• [TO BE DONE]
Reproduce every line of the listing below word for word, leaving out the pictures.

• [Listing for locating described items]
§ §

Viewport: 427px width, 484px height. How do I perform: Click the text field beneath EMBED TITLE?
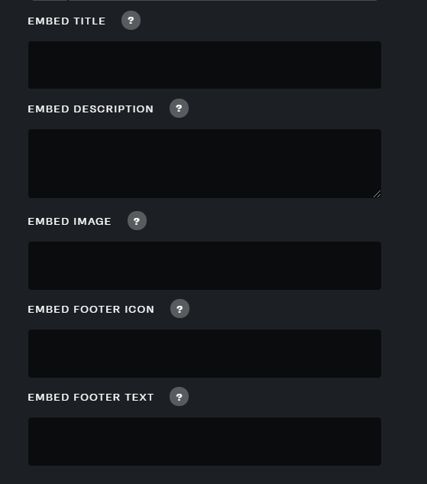click(x=205, y=65)
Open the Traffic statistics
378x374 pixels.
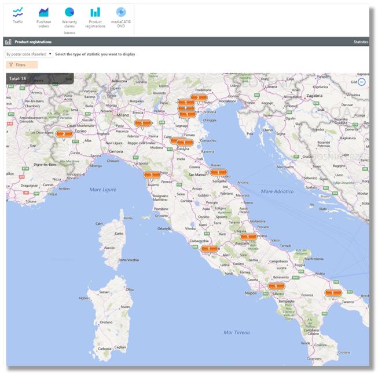pos(18,15)
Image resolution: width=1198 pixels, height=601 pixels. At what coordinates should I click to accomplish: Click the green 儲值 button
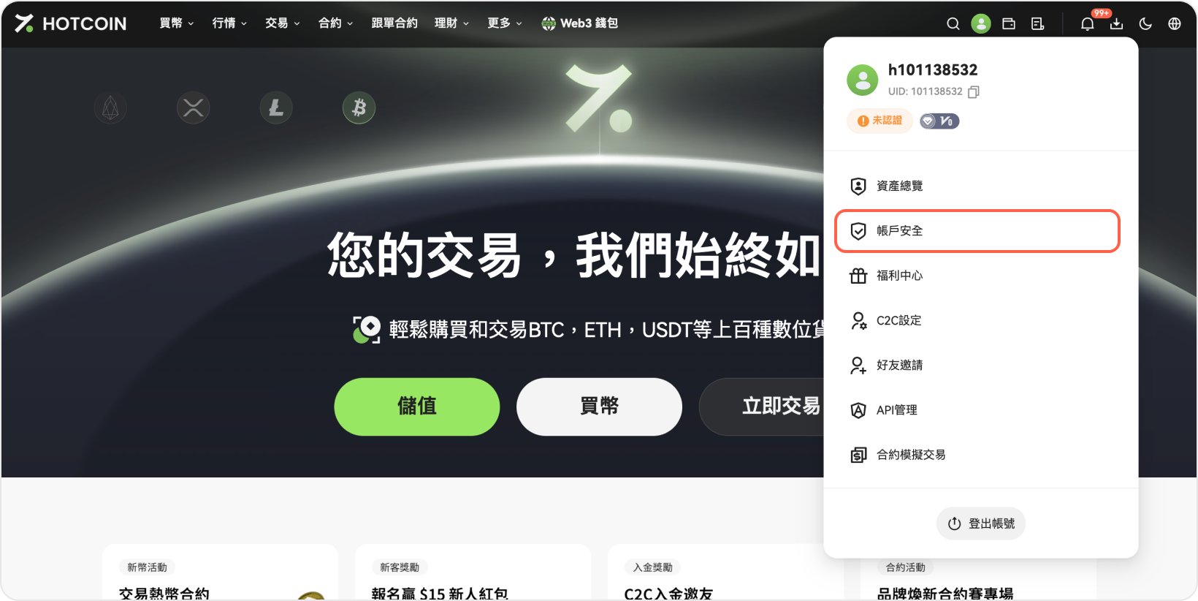(x=417, y=407)
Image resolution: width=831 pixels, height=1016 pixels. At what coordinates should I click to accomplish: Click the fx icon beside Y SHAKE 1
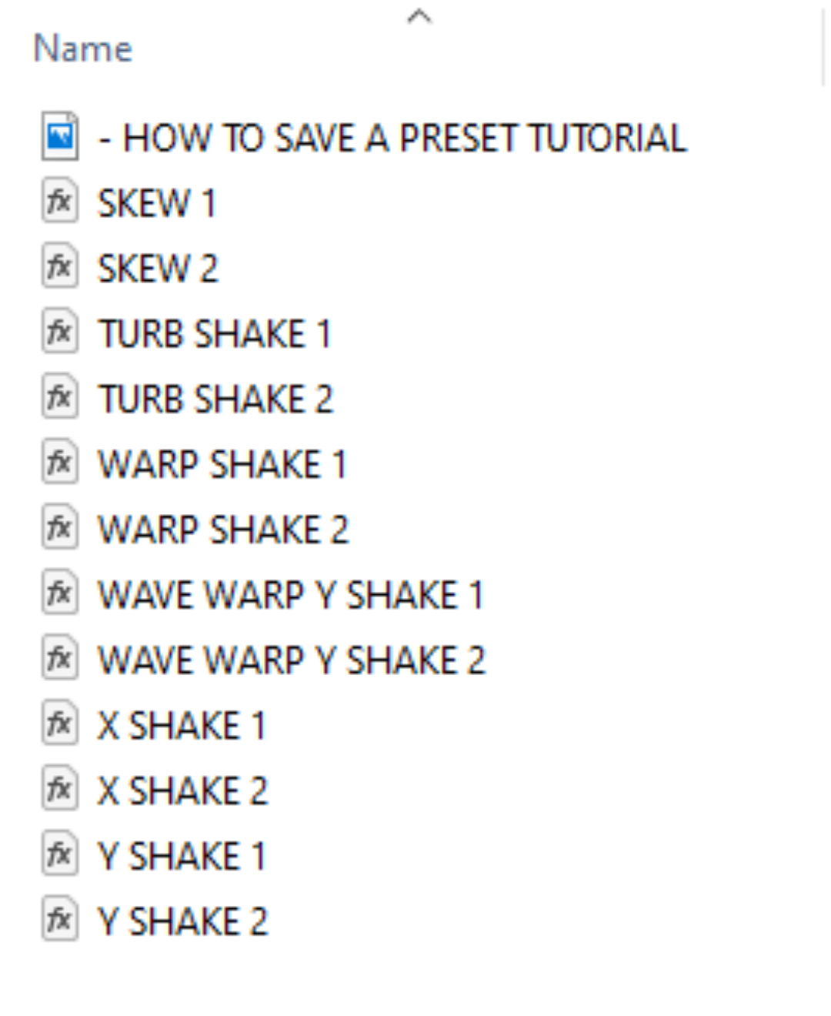pos(60,854)
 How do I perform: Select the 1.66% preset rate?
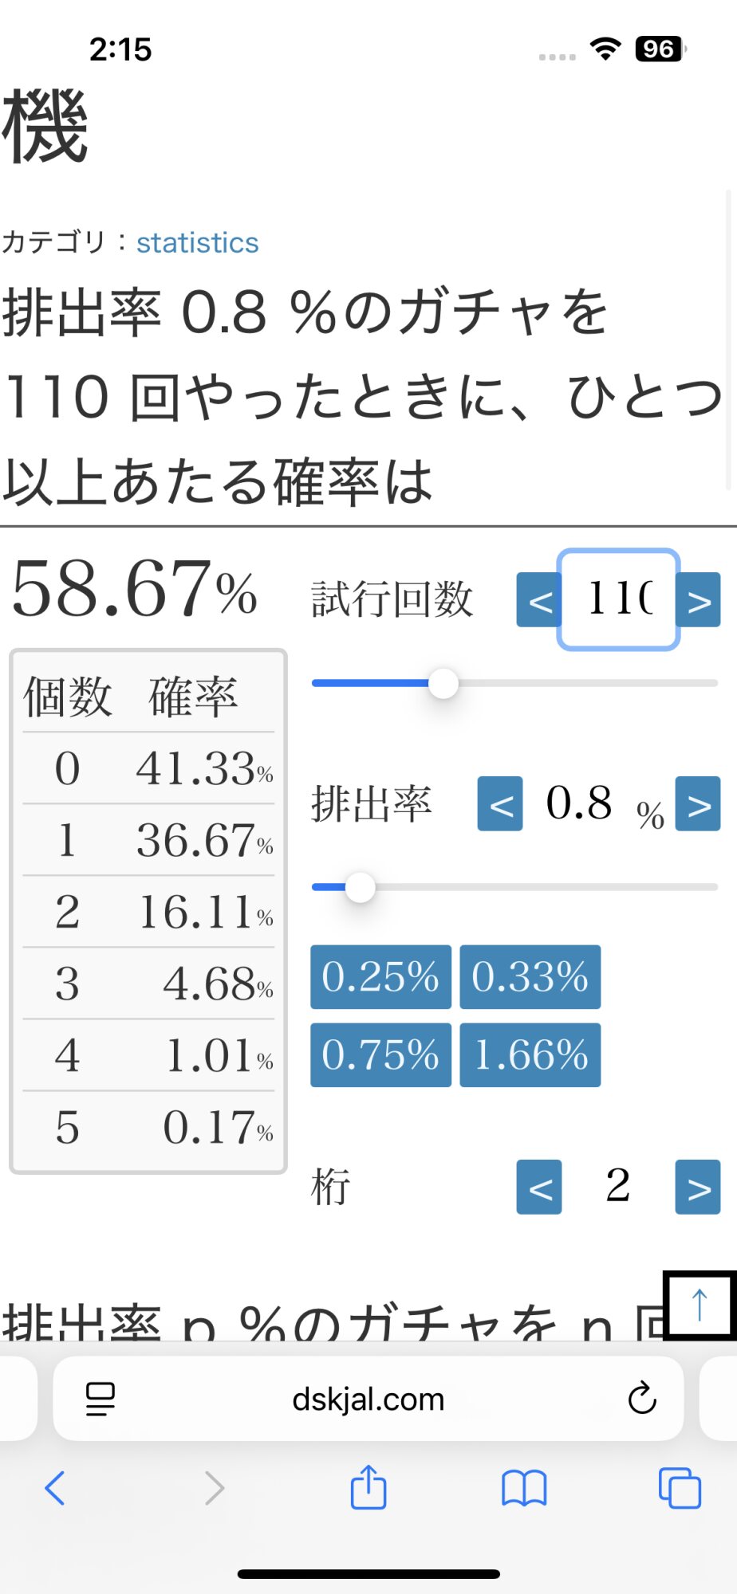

§ §

• [REPLY TO THE EXERCISE]
Viewport: 427px width, 484px height. How do I perform: Click the text field beneath EMBED TITLE?
click(x=205, y=65)
Open the Traffic statistics
378x374 pixels.
pos(18,15)
Image resolution: width=1198 pixels, height=601 pixels. At what coordinates should I click to accomplish: Click the green 儲值 button
(x=417, y=407)
Image resolution: width=831 pixels, height=1016 pixels. At what coordinates should I click to accomplish: Click the fx icon beside Y SHAKE 1
pos(60,854)
 How do I perform: Select the 1.66% preset rate?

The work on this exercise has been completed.